A rental car is essential. Trains and buses connect the bigger cities but you'll miss Combarro, Cíes Islands, and the Roman heritage in Lugo without your own wheels. Pick the car up at Santiago de Compostela airport (SCQ) — it's the geographic and logistical centre of the loop.
The full circuit: Santiago airport → A Coruña → Santiago de Compostela → Lugo → Combarro → Pontevedra → Vigo → Ourense → Santiago airport. Around 650 km in total, almost entirely on motorways. Total driving time across the week is roughly four hours.
7 cities, ~650 km, mostly motorway. Longest single drive: Lugo → Combarro (~2 hours).
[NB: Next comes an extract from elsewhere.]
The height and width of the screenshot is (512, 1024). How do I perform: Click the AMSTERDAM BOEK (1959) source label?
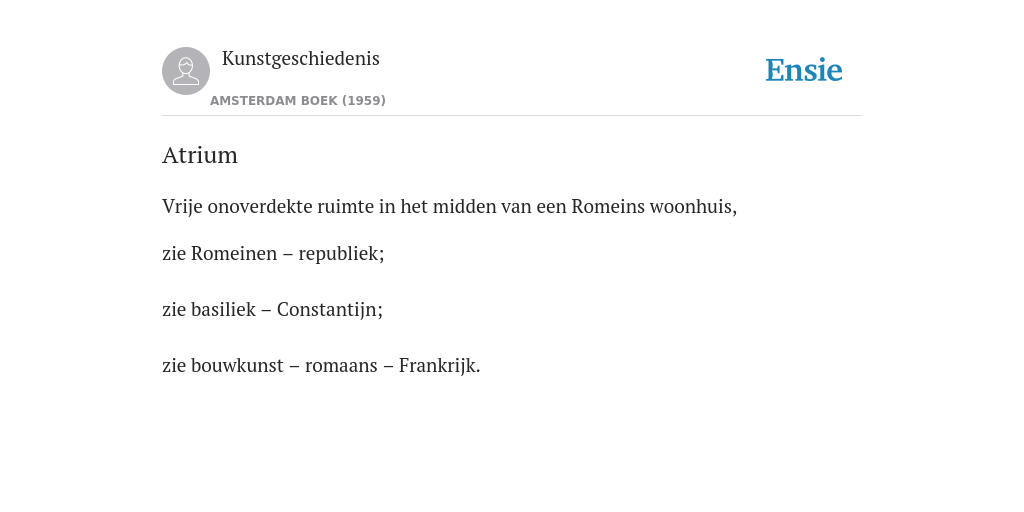tap(298, 101)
Pick up the rental at Santiago airport and drive 30 minutes north to A Coruña. The headline sight is the Tower of Hercules (Torre de Hércules) — the only Roman lighthouse still functioning, a UNESCO World Heritage site. Wander the Old Town around Plaza de María Pita, then end the day on Riazor or Orzán beaches before tapas along Rúa de los Olmos.
It's a short 50-minute drive back south to Santiago. Start at Praza do Obradoiro to watch arriving pilgrims complete the Camino — many of them moved to tears. The cathedral is the obvious centrepiece; if you can, time your visit for the Botafumeiro (the giant swinging incense burner), which is scheduled on certain feast days. Book the Pórtico da Gloria entry slot ahead — only a few visitors per hour are allowed in. Lunch at Mercado de Abastos: oysters and a glass of Albariño.
Drive 90 minutes east to Lugo. The full circuit of the Roman Walls — UNESCO, ~2.2 km long, completely free — is the must-do here. The Domus del Mitreo is a tiny but extraordinary in-situ Roman house found under the modern city. Stay for the evening: Lugo has Galicia's best free-tapa tradition, where most central bars serve a generous tapa with every drink ordered. Bar Caribe and Mesón de Alberto are reliable starting points.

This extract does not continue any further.